Sold out – Digital Responders in Qatar

On October 7th, Qatar Computing Research Institute and Qatar Red Crescent Society will co-host the first ever Digital Humanitarian meetup in Doha, Qatar. We are sold out! The room holds 100 people and that is how many free tickets we made available. If you reserved a ticket and can no longer attend please email me asap so that I can open up a ticket for the waiting list. IF you are looking for a ticket, please do contact me.

The Digital Humanitarians in Qatar registration page

Digital Humanitarians
are people who use their technical, social, community and storytelling power to help support humanitarians in their work. We aim to use maps, data, and social media to provide information and insights. While this is the first event of its kind in Doha, we join a growing global civic technology community.

Digital Humanitarians in Qatar(updated).

About the Digital Humanitarians in Qatar event

Technical preparedness supports a resilient city and country. Qatar has a highly technical and young population. Digital Humanitarians use their social media savvy, create maps, conduct data analysis and use new media tools to provide insights to support humanitarians and affected communities. How can we get young people more engaged in their world, region and country? This is an opportunity to be globally responsible while potentially using the acquired digital skills for your work. We will work in partnership with humanitarians locally and globally to help you contribute.

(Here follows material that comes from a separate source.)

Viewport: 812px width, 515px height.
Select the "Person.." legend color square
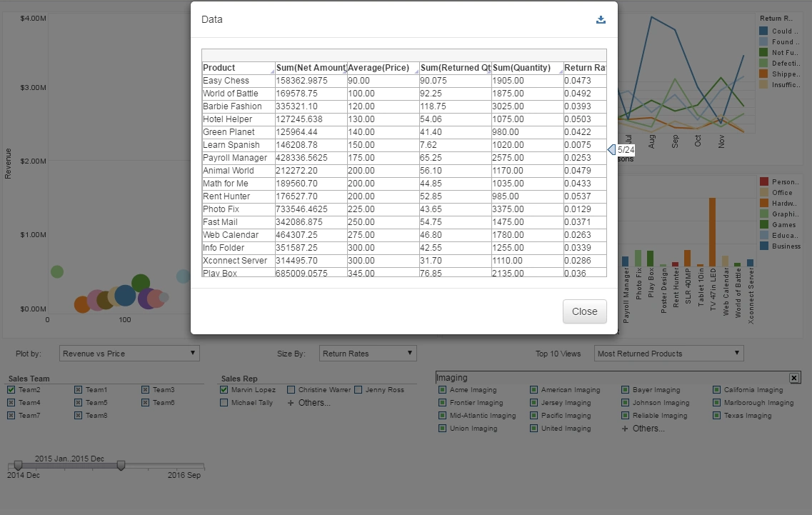[x=763, y=181]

What will you learn in this session?
In this session, we will provide an overview of the basic digital skills for humanitarian response online. Our guests will share real humanitarian scenarios for us to do some hands on learning.

Topics include:
  • Overview of Humanitarian response – context for emergencies
  • Introduction to Crisismapping and Digital Humanitarians
  • Social media curation, analysis and verification
  • Hands on exercises

We will provide more details on how you can learn between sessions and answer questions based on real world experiences. 

Who should attend:

Digital Humanitarians come from all walks of life. All you need is a willingness to learn and a technical device (mobile, tablet or laptop). There are many different types of contributions that people can make – large and small in terms of time and activities. In the global community, there are teachers, students, business people, creative people, humanitarians, researchers, analysts, data science, GIS experts and more. We will provide introductions to each of the various communities and skillsets to help your learning journey. It starts with us. 

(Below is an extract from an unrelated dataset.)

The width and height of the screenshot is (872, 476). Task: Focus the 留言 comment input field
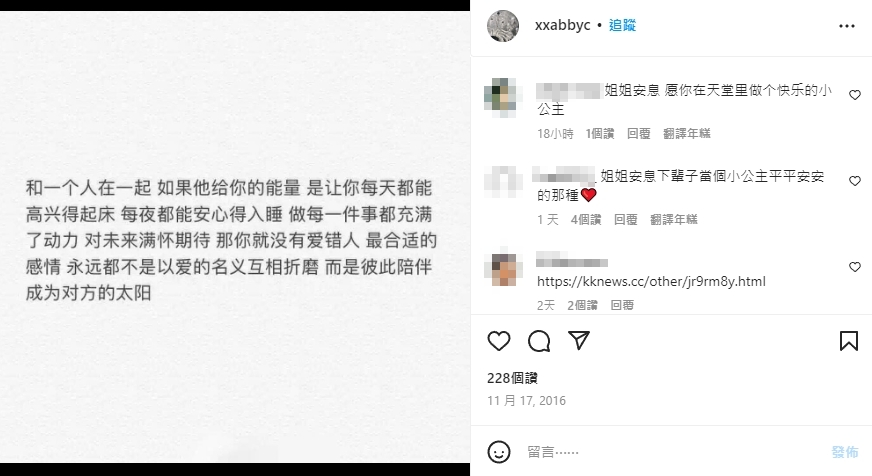pyautogui.click(x=673, y=452)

How to: A Digital Humanitarian Handbook

The Digital Humanitarian community is growing. In the Digital Humanitarian Network, there are many communities and organizations. Each of them have a specific set of skills to offer. While there are some guides for each of the groups, there is no free, online and translated course or introduction guide to help people get involved.

The purpose of this community driven project is to create a community sourced guide on github to help people learn from each other. This online handbook builds on the work of 1000s of community members who use their technical skills for good. Earlier this year, my colleague, Patrick Meier published his book about Digital Humanitarians. How can we widen the circle of participation and reach new areas to support resilience. For example, during the Nepal Earthquake response, the Japanese community created a translated version of the Nepal building guide for how to map in OpenStreetMap with Humanitarian OpenStreetMap Team. The Qatar Computing Research Institute and Standby Task Force response to the Nepal Earthquake had over 2800 participants from around the world. Our IP address report highlighted a participation gap in some regions of the world. At the recent World Humanitarian Youth Summit, I presented on why I think these digital skills are essential for the youth communities. Participants expressed an interest in learning and evolving this for their regions of the world.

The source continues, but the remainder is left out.